Marcol played nine seasons in the NFL and although he was not elected to the NFL Hall of Fame, like his idol, Jan Stenerud (Kansas City Chiefs), Marcol is in the Packers’ Hall of Fame.
Marcol is quick to point out that Stenerud is the only place kicker to be selected to the Pro Football Hall of Fame.
Marcol finished with 121 field goals in 196 attempts (61.7 percent). His longest professional field goal was from 52 yards.
Late in Marcol’s NFL career he tried cocaine and soon became addicted. For years Marcol lived a troubled life. He even tried suicide. A more detailed account can be found by reading his book, Alive and Kicking.

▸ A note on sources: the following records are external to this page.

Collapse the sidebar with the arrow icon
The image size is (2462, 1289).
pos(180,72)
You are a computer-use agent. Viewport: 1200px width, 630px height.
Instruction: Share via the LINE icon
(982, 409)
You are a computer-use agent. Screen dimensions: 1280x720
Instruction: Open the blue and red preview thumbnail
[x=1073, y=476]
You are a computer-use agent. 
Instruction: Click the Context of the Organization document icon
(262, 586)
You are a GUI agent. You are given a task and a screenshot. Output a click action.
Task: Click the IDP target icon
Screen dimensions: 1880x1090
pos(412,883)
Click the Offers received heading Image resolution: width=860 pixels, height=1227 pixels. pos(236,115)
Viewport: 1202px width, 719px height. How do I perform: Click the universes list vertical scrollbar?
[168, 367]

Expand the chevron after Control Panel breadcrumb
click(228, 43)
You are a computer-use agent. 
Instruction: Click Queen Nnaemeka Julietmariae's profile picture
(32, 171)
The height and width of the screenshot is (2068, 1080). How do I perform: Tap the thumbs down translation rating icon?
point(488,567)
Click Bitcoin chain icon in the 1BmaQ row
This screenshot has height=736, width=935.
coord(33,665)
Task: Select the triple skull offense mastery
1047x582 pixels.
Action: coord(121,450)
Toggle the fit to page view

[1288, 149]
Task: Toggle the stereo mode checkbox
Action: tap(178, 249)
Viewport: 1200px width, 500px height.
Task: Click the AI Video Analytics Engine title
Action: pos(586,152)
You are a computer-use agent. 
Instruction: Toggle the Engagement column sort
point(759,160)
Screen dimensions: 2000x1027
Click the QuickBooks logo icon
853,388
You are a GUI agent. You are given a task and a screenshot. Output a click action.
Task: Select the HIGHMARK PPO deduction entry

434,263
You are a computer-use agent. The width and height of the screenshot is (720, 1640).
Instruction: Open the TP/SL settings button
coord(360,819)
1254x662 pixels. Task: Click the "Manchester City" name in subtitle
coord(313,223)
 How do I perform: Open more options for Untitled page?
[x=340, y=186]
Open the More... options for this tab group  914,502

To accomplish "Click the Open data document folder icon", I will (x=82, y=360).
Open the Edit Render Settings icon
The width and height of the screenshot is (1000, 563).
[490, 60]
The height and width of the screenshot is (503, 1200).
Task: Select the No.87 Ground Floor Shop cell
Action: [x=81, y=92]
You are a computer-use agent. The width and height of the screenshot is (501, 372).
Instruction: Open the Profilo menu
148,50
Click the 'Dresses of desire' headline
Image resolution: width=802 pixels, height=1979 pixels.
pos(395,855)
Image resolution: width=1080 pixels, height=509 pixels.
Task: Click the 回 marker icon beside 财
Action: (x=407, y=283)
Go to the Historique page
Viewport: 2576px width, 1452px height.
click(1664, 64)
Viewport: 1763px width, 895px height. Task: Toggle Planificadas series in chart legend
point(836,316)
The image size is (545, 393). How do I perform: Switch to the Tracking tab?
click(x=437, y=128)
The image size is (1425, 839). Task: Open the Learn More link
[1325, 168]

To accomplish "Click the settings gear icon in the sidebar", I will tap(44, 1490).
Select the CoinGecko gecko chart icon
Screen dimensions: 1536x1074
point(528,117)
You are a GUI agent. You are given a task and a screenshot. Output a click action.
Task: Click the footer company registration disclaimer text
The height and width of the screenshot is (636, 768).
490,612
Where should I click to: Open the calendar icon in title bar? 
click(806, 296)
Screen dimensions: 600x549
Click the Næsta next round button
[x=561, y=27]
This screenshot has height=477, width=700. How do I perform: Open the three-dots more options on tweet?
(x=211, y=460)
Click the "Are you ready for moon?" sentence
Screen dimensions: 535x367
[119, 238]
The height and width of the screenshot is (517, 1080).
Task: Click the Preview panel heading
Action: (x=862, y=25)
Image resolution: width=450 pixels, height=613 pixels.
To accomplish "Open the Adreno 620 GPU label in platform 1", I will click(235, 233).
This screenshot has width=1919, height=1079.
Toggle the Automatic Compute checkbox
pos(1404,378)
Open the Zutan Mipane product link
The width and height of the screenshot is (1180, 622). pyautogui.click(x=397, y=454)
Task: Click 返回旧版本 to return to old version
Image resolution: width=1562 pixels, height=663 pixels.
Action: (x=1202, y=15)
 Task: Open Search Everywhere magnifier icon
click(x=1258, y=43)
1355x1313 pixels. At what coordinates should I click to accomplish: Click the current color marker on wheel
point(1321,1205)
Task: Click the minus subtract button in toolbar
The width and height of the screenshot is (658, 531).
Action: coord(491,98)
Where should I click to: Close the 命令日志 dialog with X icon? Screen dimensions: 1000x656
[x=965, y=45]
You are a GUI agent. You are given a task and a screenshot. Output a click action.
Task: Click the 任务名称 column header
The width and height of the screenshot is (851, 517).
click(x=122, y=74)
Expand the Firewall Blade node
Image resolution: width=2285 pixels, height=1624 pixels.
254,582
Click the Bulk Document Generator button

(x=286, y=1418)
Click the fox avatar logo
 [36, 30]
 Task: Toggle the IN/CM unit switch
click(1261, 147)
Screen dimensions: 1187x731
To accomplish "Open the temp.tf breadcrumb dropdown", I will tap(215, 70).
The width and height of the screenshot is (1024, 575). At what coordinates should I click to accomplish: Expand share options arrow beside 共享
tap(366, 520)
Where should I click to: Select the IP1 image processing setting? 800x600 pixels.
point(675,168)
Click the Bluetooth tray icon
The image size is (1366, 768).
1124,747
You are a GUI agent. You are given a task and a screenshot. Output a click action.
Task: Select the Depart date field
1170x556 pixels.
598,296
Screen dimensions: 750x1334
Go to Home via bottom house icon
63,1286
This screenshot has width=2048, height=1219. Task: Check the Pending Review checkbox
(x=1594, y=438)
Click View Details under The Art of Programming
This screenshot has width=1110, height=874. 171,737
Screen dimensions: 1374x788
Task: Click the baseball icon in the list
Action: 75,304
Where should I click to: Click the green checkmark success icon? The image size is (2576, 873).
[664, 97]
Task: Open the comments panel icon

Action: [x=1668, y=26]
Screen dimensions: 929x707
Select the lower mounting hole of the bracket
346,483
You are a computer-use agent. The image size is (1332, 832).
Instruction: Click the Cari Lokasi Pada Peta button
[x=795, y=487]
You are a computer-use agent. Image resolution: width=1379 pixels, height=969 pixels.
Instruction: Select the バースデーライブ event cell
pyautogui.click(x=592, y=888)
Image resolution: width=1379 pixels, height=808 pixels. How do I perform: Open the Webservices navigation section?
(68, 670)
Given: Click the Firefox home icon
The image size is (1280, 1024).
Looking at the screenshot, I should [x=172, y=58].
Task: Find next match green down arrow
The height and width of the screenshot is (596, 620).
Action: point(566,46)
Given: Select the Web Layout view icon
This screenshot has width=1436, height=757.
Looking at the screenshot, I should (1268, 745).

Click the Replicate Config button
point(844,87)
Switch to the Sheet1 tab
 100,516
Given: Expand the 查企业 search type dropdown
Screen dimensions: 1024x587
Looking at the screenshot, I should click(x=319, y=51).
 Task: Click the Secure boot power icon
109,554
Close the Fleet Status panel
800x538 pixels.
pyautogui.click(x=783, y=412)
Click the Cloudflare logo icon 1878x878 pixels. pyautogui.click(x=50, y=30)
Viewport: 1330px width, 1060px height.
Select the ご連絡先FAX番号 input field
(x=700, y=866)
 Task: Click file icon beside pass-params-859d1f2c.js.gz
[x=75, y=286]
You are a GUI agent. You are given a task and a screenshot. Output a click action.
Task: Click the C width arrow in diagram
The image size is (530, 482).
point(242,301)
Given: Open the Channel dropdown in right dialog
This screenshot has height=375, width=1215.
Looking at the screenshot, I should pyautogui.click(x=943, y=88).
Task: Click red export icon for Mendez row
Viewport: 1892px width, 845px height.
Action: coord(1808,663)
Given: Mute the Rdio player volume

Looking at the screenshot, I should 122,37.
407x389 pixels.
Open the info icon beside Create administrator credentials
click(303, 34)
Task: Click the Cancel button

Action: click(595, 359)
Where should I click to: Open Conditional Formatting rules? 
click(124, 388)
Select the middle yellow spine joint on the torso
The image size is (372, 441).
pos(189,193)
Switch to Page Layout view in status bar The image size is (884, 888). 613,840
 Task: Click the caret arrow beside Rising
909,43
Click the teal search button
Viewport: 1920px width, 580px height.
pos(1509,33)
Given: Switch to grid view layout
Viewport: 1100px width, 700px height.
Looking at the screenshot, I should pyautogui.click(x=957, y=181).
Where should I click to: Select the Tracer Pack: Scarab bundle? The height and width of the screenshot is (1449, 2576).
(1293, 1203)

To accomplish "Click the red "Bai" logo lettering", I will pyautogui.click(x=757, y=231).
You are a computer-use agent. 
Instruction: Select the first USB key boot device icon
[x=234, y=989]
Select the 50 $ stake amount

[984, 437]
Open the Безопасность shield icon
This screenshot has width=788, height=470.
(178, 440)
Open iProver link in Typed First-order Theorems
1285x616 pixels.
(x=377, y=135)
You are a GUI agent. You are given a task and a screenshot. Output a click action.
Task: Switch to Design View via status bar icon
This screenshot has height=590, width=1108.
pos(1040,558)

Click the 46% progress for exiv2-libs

But the dark part of his life is over now. He’s been clean and sober for well over a decade. He’s now a clinical counselor for the Libertas Treatment Center in the Green Bay area. For six years he worked at the Phoenix House in Calumet in a similar capacity.
Helping people with addictions has given Marcol a purpose and he said there’s nothing he’d rather do.
“I’ve been blessed,” he said. “I’ve had some hard times. I’ve had some great times. I wouldn’t trade it for anything. I don’t consider this work. It’s my passion. It’s the best thing I’ve done. Kicking only lasts so long. The meaning of what I do now is so powerful.
“My life is greatly enriched now. We’re going through some tough times. Heroine is an epidemic. Suicides are on the rise. If we don’t address the painful situations they’ll keep happening.”
Marcol does one-on-one counseling, he works in group sessions and he works within families. Marcol often works 12-hour days. But like he said, it’s not work to him. He’s gone inside prisons to provide help but he said he doesn’t provide answers, he provides avenues.
“I try to provide hope,” I don’t tell them what to do. I give them options.”
He said he’s proud to be Polish but in the Upper Peninsula and north of Green Bay he’s surrounded by the Finnish. He can’t remember the last time he ate Polish food. His selection into the National Polish-American Sports Hall of Fame will solve that problem if only temporarily.